*Assignment:* With images excluded, write out each entry below exactly as given.

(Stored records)
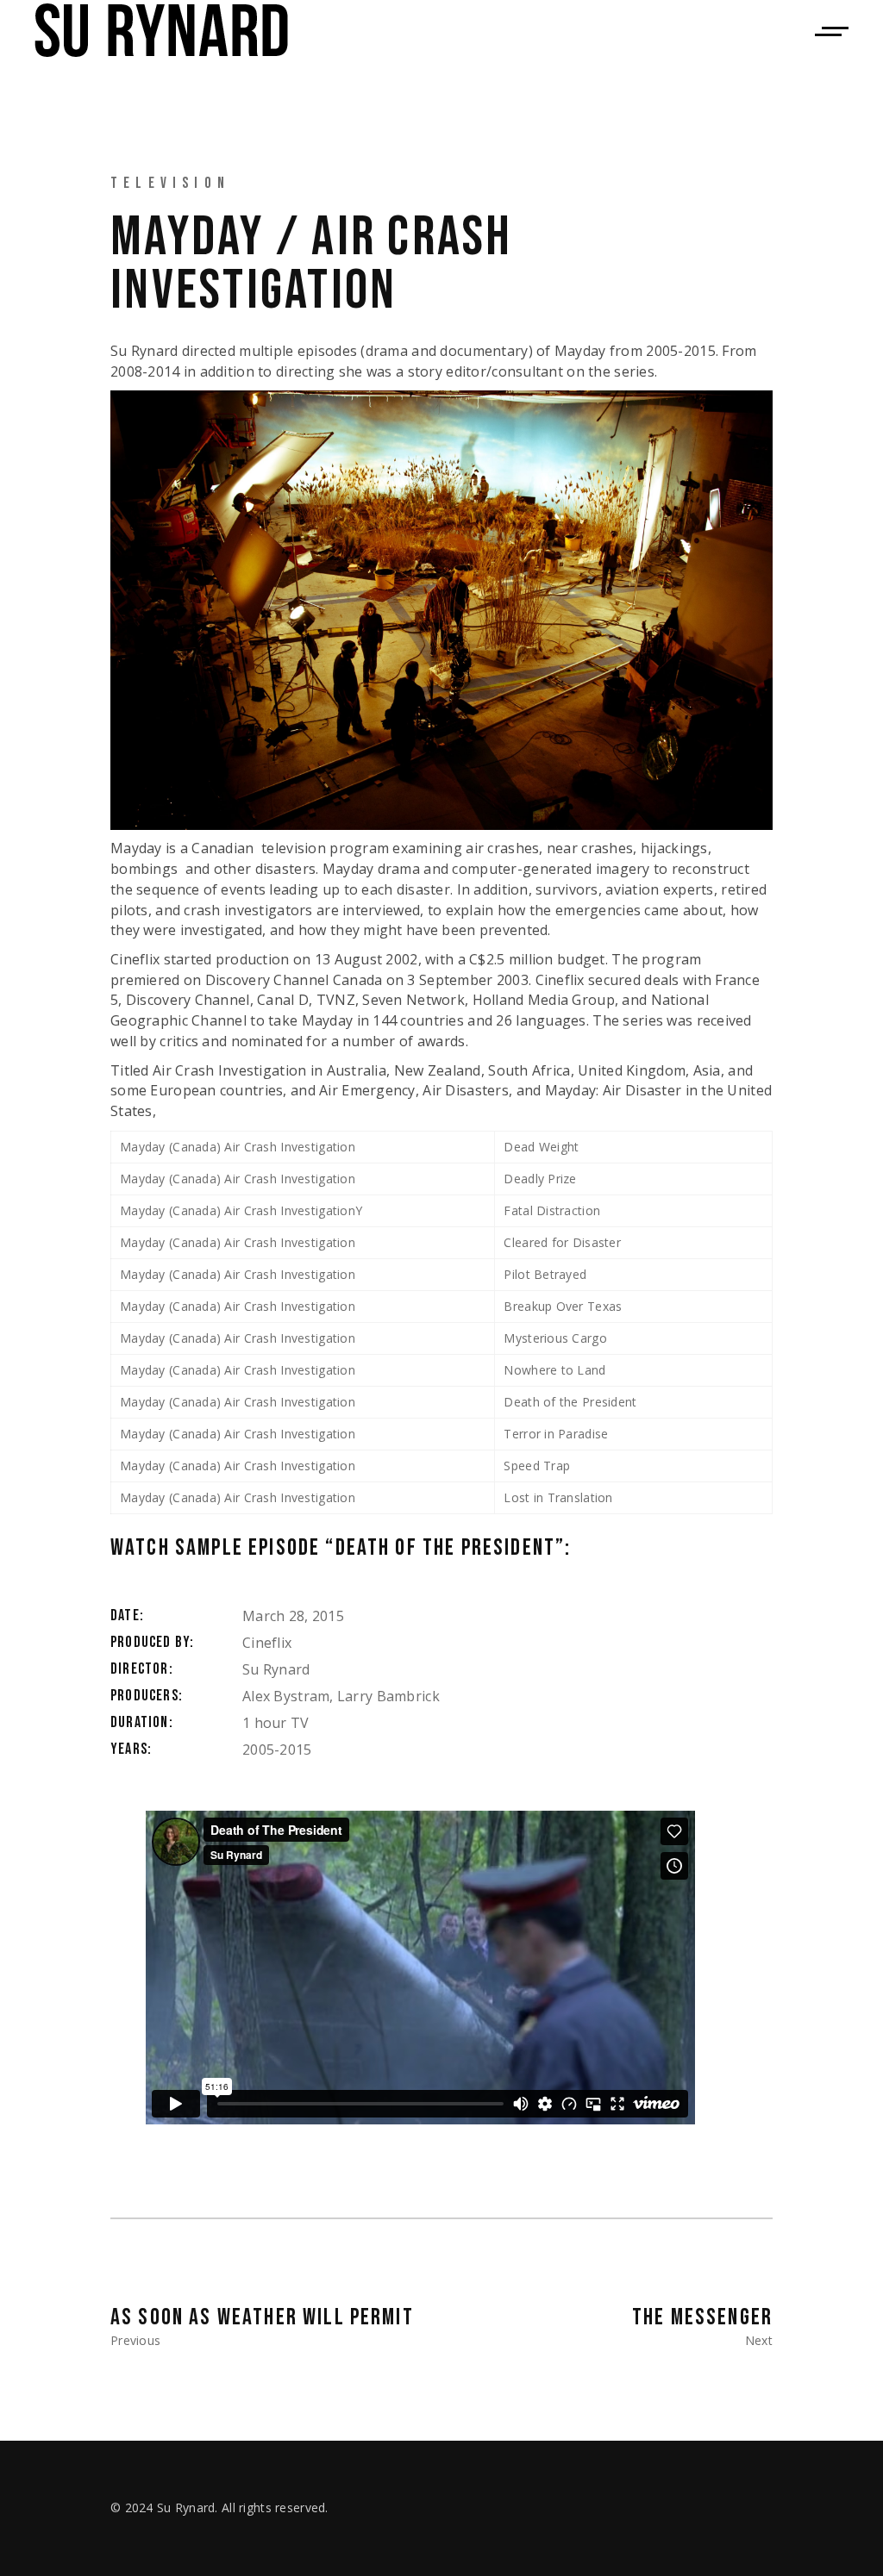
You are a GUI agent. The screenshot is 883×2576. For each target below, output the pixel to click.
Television (170, 183)
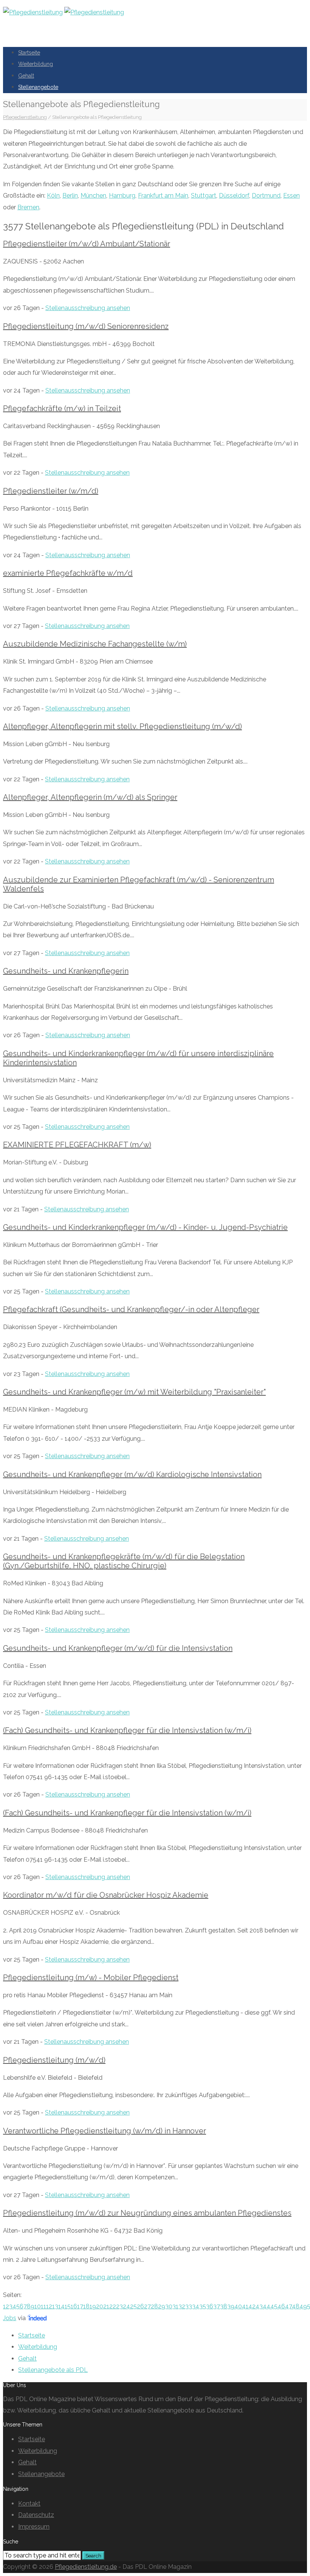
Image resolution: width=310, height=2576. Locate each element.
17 (80, 2306)
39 (230, 2306)
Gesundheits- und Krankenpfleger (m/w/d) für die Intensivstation (117, 1648)
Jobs (9, 2318)
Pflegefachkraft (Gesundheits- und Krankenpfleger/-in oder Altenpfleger (131, 1309)
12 (49, 2306)
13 (55, 2306)
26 (140, 2306)
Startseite (29, 53)
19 (93, 2306)
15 (68, 2306)
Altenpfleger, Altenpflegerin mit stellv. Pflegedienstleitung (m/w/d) (122, 726)
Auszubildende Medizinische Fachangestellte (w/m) (95, 643)
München (93, 195)
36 (209, 2306)
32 (181, 2306)
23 (119, 2306)
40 (238, 2306)
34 (195, 2306)
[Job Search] (37, 2318)
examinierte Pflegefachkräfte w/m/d (68, 573)
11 (43, 2306)
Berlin (70, 195)
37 (216, 2306)
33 (188, 2306)
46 (281, 2306)
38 (223, 2306)
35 (202, 2306)
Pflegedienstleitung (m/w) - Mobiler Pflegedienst (90, 1977)
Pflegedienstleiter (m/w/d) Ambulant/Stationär (86, 243)
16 (74, 2306)
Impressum (34, 2526)
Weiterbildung (35, 64)
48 (295, 2306)
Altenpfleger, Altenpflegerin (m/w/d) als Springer (90, 797)
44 (266, 2306)
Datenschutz (36, 2514)
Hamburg (122, 195)
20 (99, 2306)
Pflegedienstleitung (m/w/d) (54, 2060)
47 (288, 2306)
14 (61, 2306)
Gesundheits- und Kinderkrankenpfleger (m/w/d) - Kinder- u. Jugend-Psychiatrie (145, 1227)
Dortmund (266, 195)
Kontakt (29, 2503)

*Response below:*
You are a GUI agent. The screenshot is 883×2576. For each target below, output the pixel to click.
Television (170, 183)
Image resolution: width=310, height=2576. Locate each element.
17 (80, 2306)
39 (230, 2306)
Gesundheits- und Krankenpfleger (m/w/d) für die Intensivstation (117, 1648)
Jobs (9, 2318)
Pflegefachkraft (Gesundheits- und Krankenpfleger/-in oder Altenpfleger (131, 1309)
12 (49, 2306)
13 (55, 2306)
26 (140, 2306)
Startseite (29, 53)
19 (93, 2306)
15 (68, 2306)
Altenpfleger, Altenpflegerin mit stellv. Pflegedienstleitung (m/w/d) (122, 726)
Auszubildende Medizinische Fachangestellte (w/m) (95, 643)
München (93, 195)
36 (209, 2306)
32 (181, 2306)
23 (119, 2306)
40 (238, 2306)
34 (195, 2306)
[Job Search] (37, 2318)
examinierte Pflegefachkräfte w/m/d (68, 573)
11 (43, 2306)
Berlin (70, 195)
37 (216, 2306)
33 (188, 2306)
46 (281, 2306)
38 (223, 2306)
35 (202, 2306)
Pflegedienstleitung (m/w) - Mobiler Pflegedienst (90, 1977)
Pflegedienstleiter (m/w/d) Ambulant/Stationär (86, 243)
16 (74, 2306)
Impressum (34, 2526)
Weiterbildung (35, 64)
48 (295, 2306)
Altenpfleger, Altenpflegerin (m/w/d) als Springer (90, 797)
44 (266, 2306)
Datenschutz (36, 2514)
Hamburg (122, 195)
20 (99, 2306)
Pflegedienstleitung (m/w/d) (54, 2060)
47 (288, 2306)
14 (61, 2306)
Gesundheits- und Kinderkrankenpfleger (m/w/d) - Kinder- u. Jugend-Psychiatrie (145, 1227)
Dortmund (266, 195)
Kontakt (29, 2503)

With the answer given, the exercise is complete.